Hey Hekia, aren’t you missing something?

But wait, there’s more.

Schleicher has announced that PISA tests are to undergo significant changes, to focus more on creativity and 21st century skills, rather than the present focus on literacy, numeracy and science. Mind you, the thought of testing creativity and 21st century skills using a traditional pen and paper test is enough to boggle the mind. This change in PISA emphasis either puts the National led government’s education policies out of step, or are we going to see ‘National Standards for Creativity?’

Hey Hekia, aren’t you missing something?

PISA is a crock.

They are the world’s most trusted education league tables.

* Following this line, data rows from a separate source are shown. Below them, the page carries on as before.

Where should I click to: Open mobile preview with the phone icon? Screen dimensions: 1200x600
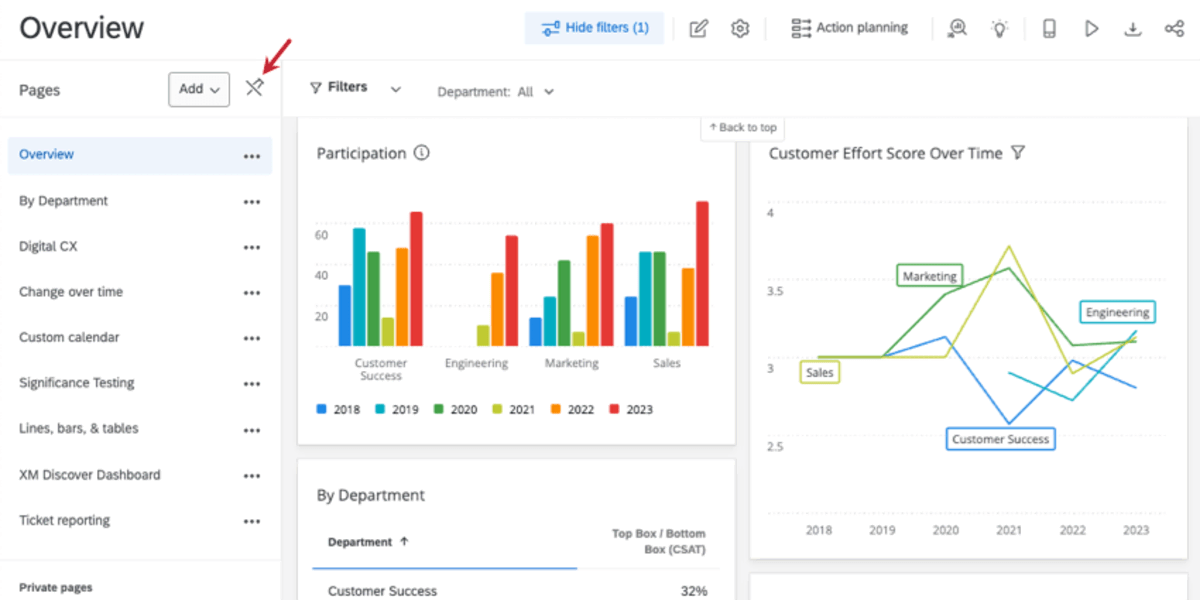(x=1048, y=28)
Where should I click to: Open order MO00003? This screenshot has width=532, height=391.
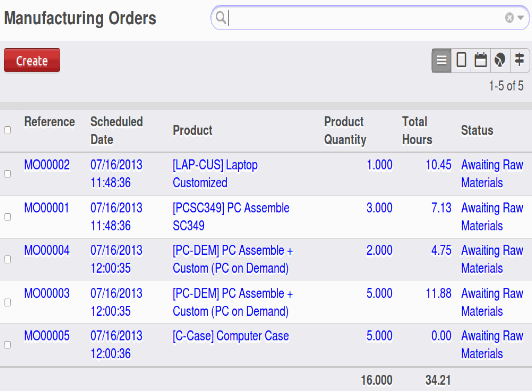[46, 293]
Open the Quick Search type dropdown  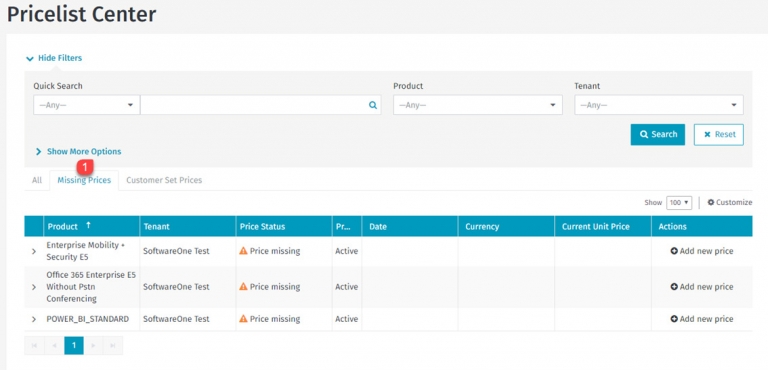click(x=87, y=105)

But academics say the Programme for International Student Assessment rankings are based on a ‘profound conceptual error’. So should countries be basing reforms on them?’

Over the past years, increasing numbers of genuine educational experts (not economists, statisticians or politicians) have been pointing out the deficiencies of PISA. It’s rubbish, to be blunt, and the linked article is the latest in a recent series attacking PISA’s credibility.

But what if there are “serious problems” with the Pisa data? What if the statistical techniques used to compile it are “utterly wrong” and based on a “profound conceptual error”? Suppose the whole idea of being able to accurately rank such diverse education systems is “meaningless”, “madness”?’

And:

What if you learned that Pisa’s comparisons are not based on a common test, but on different students answering different questions? And what if switching these questions around leads to huge variations in the all- important Pisa rankings, with the UK finishing anywhere between 14th and 30th and Denmark between fifth and 37th? What if these rankings – that so many reputations and billions of pounds depend on, that have so much impact on students and teachers around the world – are in fact “useless”?’

Dr Hugh Morrison, Queen’s University Belfast, Northern Ireland:

“There are very few things you can summarise with a number and yet Pisa claims to be able to capture a country’s entire education system in just three of them. It can’t be possible. It is madness.” 

So National are destroying New Zealand’s world renowned primary education system, that once used to receive similar accolades to that of Finland, on the basis of the very suspect PISA testing regime?

Seems like it to me.

Stop press:

 Kelvin Smythe reports:

‘I have just learnt that at a secret conference of iwi leaders two weeks ago, Hekia did the big talk about education then, can you believe it, asked iwi leaders to pay for it with Treaty money? What a cheek! But what she didn’t tell iwi leaders was that her plans involved a scheme for funding based on ‘results’. What a cheek and a disaster. This minister cannot be trusted. Where do her loyalties lie?’

2 COMMENTS

  1. Hekia might be right that schools are failing many students but her methods to solve the problem are madness and will make the situation worse. The real answer lies in transformation of the education system based on developing the potential of all students – not just the literate or numerate or the academic. Hekia is about focusing on failure based on a narrow range of doubtful tests as an excuse to allow privatization of education. We need some new thinking – where is Labour?